(Text and item location entries)
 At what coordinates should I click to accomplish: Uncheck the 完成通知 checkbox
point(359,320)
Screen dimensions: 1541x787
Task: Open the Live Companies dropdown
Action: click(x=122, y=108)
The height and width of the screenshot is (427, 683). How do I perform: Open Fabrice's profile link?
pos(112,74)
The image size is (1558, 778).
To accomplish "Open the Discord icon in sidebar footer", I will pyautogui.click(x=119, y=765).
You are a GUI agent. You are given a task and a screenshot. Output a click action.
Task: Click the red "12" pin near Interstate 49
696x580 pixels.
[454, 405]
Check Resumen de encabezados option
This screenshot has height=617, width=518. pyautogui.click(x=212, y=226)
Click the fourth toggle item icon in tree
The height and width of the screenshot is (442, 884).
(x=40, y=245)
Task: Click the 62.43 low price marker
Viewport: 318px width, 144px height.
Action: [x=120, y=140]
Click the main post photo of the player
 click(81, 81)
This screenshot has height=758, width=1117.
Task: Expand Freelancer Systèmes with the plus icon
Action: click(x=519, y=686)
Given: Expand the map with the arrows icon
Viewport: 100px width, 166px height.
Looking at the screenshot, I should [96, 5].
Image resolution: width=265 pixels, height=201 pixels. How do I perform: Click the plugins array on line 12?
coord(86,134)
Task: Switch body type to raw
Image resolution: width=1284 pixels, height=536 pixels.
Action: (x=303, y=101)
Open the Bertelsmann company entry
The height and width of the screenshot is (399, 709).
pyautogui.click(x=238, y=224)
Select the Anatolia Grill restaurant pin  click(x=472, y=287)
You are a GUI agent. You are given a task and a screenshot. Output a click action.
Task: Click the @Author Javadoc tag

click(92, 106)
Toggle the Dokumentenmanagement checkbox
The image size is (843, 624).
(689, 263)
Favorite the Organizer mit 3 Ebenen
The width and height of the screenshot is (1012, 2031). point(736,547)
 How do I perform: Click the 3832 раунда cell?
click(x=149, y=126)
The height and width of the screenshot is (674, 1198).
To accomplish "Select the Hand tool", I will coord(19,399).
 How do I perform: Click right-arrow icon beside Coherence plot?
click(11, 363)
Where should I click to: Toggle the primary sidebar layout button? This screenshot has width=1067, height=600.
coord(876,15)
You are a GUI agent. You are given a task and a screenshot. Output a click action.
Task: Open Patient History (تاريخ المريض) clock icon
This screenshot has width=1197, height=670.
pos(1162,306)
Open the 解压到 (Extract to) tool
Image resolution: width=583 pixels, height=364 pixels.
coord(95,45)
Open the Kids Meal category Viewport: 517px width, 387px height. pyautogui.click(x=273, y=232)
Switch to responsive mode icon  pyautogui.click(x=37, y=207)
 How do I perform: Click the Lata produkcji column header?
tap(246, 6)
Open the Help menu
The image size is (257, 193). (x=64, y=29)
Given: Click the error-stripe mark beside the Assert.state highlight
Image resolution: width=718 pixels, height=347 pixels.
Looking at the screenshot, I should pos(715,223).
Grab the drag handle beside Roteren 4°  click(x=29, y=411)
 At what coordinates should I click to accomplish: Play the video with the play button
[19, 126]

Work instructions
Output the entire listing above verbatim, preserving every line in its original order.

Exercise output
 At what coordinates should I click to accomplish: Uncheck the 完成通知 checkbox
point(359,320)
Screen dimensions: 1541x787
Task: Open the Live Companies dropdown
Action: click(x=122, y=108)
The height and width of the screenshot is (427, 683). How do I perform: Open Fabrice's profile link?
pos(112,74)
The image size is (1558, 778).
To accomplish "Open the Discord icon in sidebar footer", I will pyautogui.click(x=119, y=765).
You are a GUI agent. You are given a task and a screenshot. Output a click action.
Task: Click the red "12" pin near Interstate 49
696x580 pixels.
[454, 405]
Check Resumen de encabezados option
This screenshot has height=617, width=518. pyautogui.click(x=212, y=226)
Click the fourth toggle item icon in tree
The height and width of the screenshot is (442, 884).
(x=40, y=245)
Task: Click the 62.43 low price marker
Viewport: 318px width, 144px height.
Action: [x=120, y=140]
Click the main post photo of the player
 click(81, 81)
This screenshot has height=758, width=1117.
Task: Expand Freelancer Systèmes with the plus icon
Action: click(x=519, y=686)
Given: Expand the map with the arrows icon
Viewport: 100px width, 166px height.
Looking at the screenshot, I should [96, 5].
Image resolution: width=265 pixels, height=201 pixels. How do I perform: Click the plugins array on line 12?
coord(86,134)
Task: Switch body type to raw
Image resolution: width=1284 pixels, height=536 pixels.
Action: (x=303, y=101)
Open the Bertelsmann company entry
The height and width of the screenshot is (399, 709).
pyautogui.click(x=238, y=224)
Select the Anatolia Grill restaurant pin  click(x=472, y=287)
You are a GUI agent. You are given a task and a screenshot. Output a click action.
Task: Click the @Author Javadoc tag

click(92, 106)
Toggle the Dokumentenmanagement checkbox
The image size is (843, 624).
(689, 263)
Favorite the Organizer mit 3 Ebenen
The width and height of the screenshot is (1012, 2031). point(736,547)
 How do I perform: Click the 3832 раунда cell?
click(x=149, y=126)
The height and width of the screenshot is (674, 1198).
To accomplish "Select the Hand tool", I will coord(19,399).
 How do I perform: Click right-arrow icon beside Coherence plot?
click(11, 363)
Where should I click to: Toggle the primary sidebar layout button? This screenshot has width=1067, height=600.
coord(876,15)
You are a GUI agent. You are given a task and a screenshot. Output a click action.
Task: Open Patient History (تاريخ المريض) clock icon
This screenshot has width=1197, height=670.
pos(1162,306)
Open the 解压到 (Extract to) tool
Image resolution: width=583 pixels, height=364 pixels.
coord(95,45)
Open the Kids Meal category Viewport: 517px width, 387px height. pyautogui.click(x=273, y=232)
Switch to responsive mode icon  pyautogui.click(x=37, y=207)
 How do I perform: Click the Lata produkcji column header?
tap(246, 6)
Open the Help menu
The image size is (257, 193). (x=64, y=29)
Given: Click the error-stripe mark beside the Assert.state highlight
Image resolution: width=718 pixels, height=347 pixels.
Looking at the screenshot, I should pos(715,223).
Grab the drag handle beside Roteren 4°  click(x=29, y=411)
 At what coordinates should I click to accomplish: Play the video with the play button
[19, 126]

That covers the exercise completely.